Le médecin-chercheur Eric J. Topol et le spécialiste en IA de Harvard, Pranav Rajpurkar plaident en faveur d'une séparation claire des rôles entre les systèmes d'IA et les radiologues dans un éditorial publié dans la Revue Radiology. Ils proposent un cadre que les radiologues doivent adapter à leurs besoins spécifiques et souhaitent développer de nouveaux modèles qui compilent expertise clinique, connaissances techniques et mise en œuvre opérationnelle.
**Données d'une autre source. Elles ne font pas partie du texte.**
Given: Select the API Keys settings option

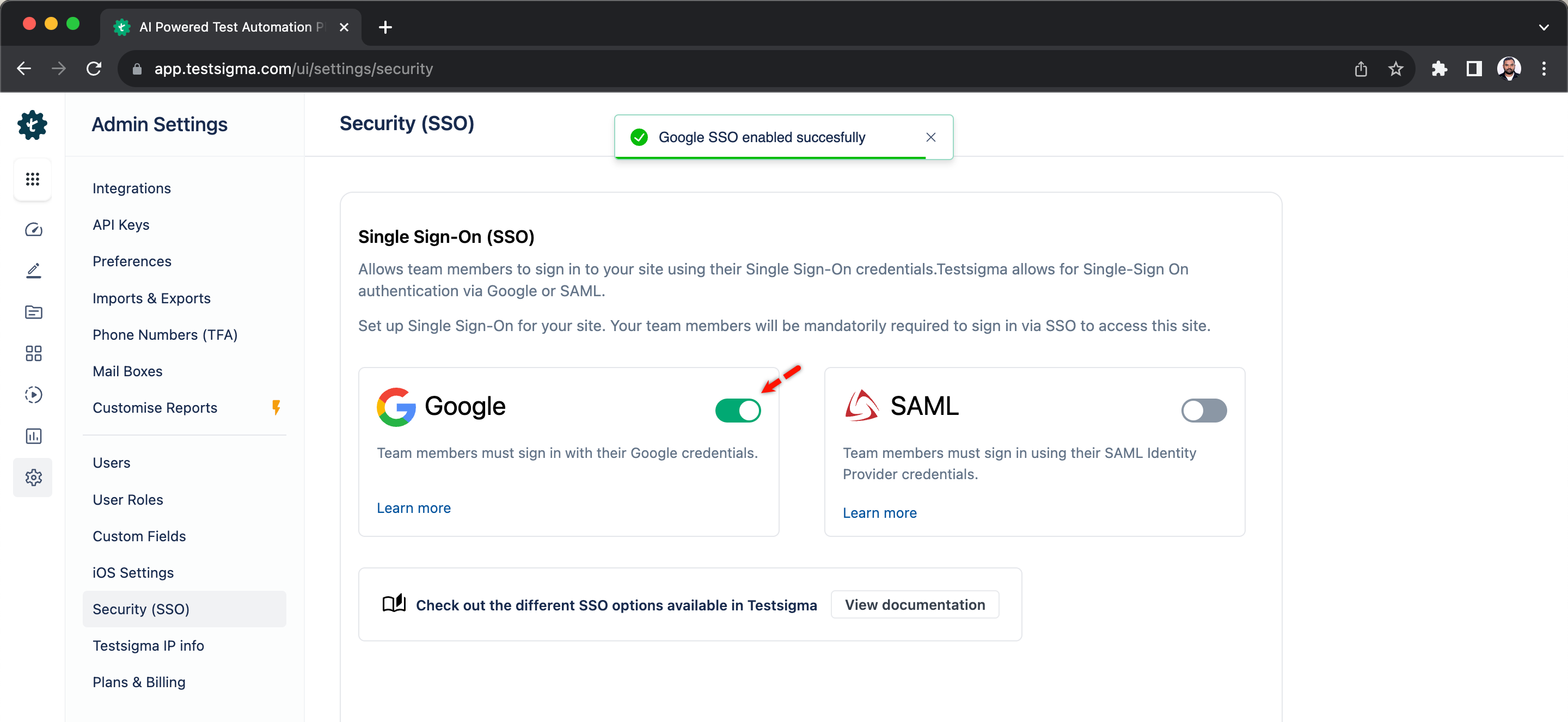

Les auteurs d’un article récent publié dans la Revue Radiology appellent à repenser le rôle d'assistance de l'IA, conçue pour
collaborer avec les radiologues afin d'améliorer la précision des diagnostics,
l'intégration complète de l'IA dans les flux de travail radiologiques n'ayant
visiblement pas répondu aux attentes.
Les experts de l’IA en radiologie attendent plus de synergie entre cette technologie et les médecins
« Nous sommes coincés entre méfiance et dépendance, et nous ne tirons pas pleinement parti du potentiel de l'IA », déclare en préambule le Dr Rajpurkar, professeur agrégé d'informatique biomédicale à l'Université Harvard (Massachussets – USA). « Il est encore trop tôt pour obtenir une évaluation définitive, explique le Dr Topol, professeur et vice-président exécutif de l’institut Scripps Research à San Diego (Californie – USA). Cependant, plusieurs études récentes sur GenAI n'ont pas démontré la synergie tant attendue entre l'IA et les médecins. »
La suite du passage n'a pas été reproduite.